The HR Juggler

The Gender Agenda in HR

Posted on: January 30, 2011

A couple of days ago I was asked to provide comment on the gender divide in HR. My immediate reaction was that I really don’t have very strong feelings on the subject at all.

Sure, I recognise that HR is a profession dominated by women (up to 70% apparently) and that there seem to be more men at a senior level than a junior level…but it doesn’t keep me awake at night. I don’t personally believe that the CIPD need to go on a major recruitment drive to get more men into the profession, evaluate how easy it is for women to progress within it or analyse why more women are attracted to it than men. To me, I don’t feel it matters hugely; it is what it is.

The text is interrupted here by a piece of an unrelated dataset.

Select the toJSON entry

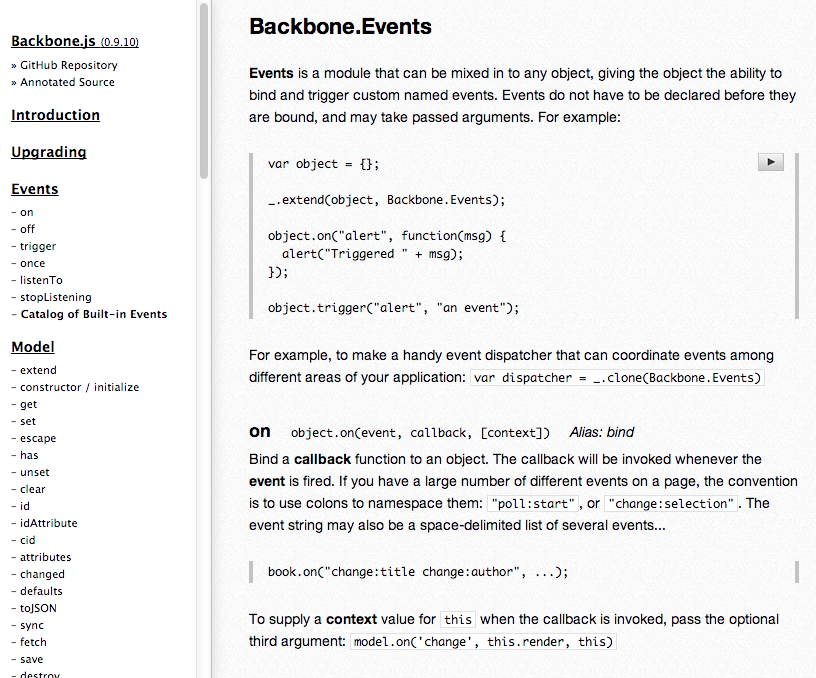(x=38, y=608)
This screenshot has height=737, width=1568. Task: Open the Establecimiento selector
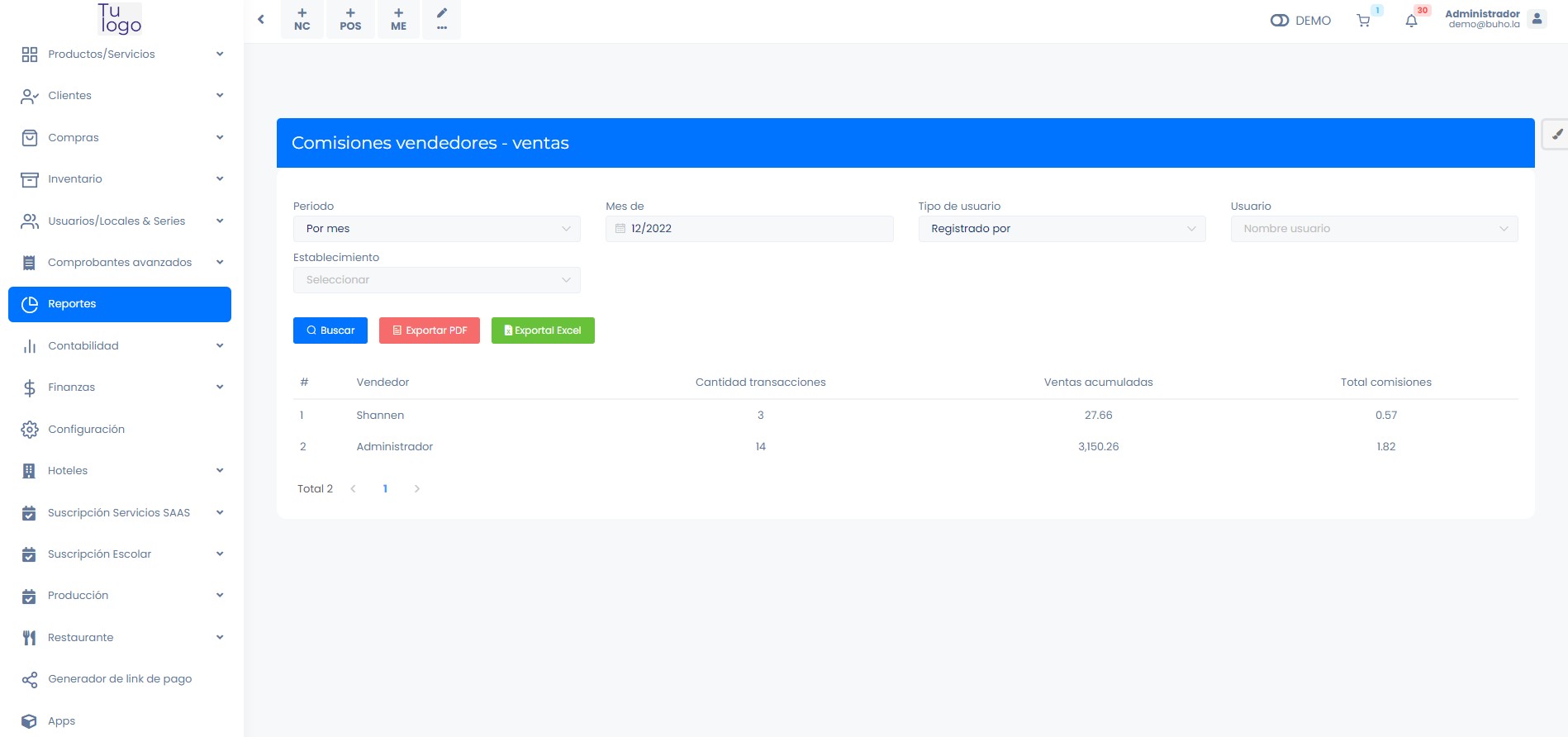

This undoubtedly reflects my personal experience of working in HR; certainly I have consistently had fewer male colleagues than female HR colleagues. But I have also found in the companies that I have worked for that there is a fairly even split at the senior HR Director or Head of HR level and that gender is not an issue, either in perception or reality. Throughout my career (and specifically when I had an HR boss rather than a CEO-boss) I have almost always had high-flying, high-achieving, immensely senior female HR bosses, who have been great role models.

As to why more women than men work in HR, I can only venture that it is perhaps to do with a perception of HR being soft and empathetic (traditionally seen as female qualities), rather data-driven and analytical (traditionally seen as ‘hard’, male strengths). Of course, HR is and should be both, though I sometimes suspect we don’t embrace that as much as we could or should. And I know I for one, initially chose HR as a career “because I wanted to help people…..” 😉 It does of course happen sometimes that I’m able to do that, but not usually in the way I originally envisaged.

What I would really like to know though is this: am I just lucky in my experience? Are gender issues within HR a real, live-and-kicking debate and a source of frustration for you in your organisation? Does it differ by sector? Am I missing something in all of this?

I would love to hear your views!

8 Responses to "The Gender Agenda in HR"

[…] This post was mentioned on Twitter by Karen Wise, Alison Chisnell. Alison Chisnell said: New Post: The Gender Agenda in HR It it relevant and does it matter? Would love your views! #hr #hrblogs #connectinghr […]

great question. in my role, we run executive education events, I deal with a lot of senior HR people and I have to say I think the split is pretty even, but maybe just edging on the female side. Your statement about you “just wanting to help people” is spot on, does it matter if you are male of female if the driving goal is helping people to develop themselves and guide, advise people?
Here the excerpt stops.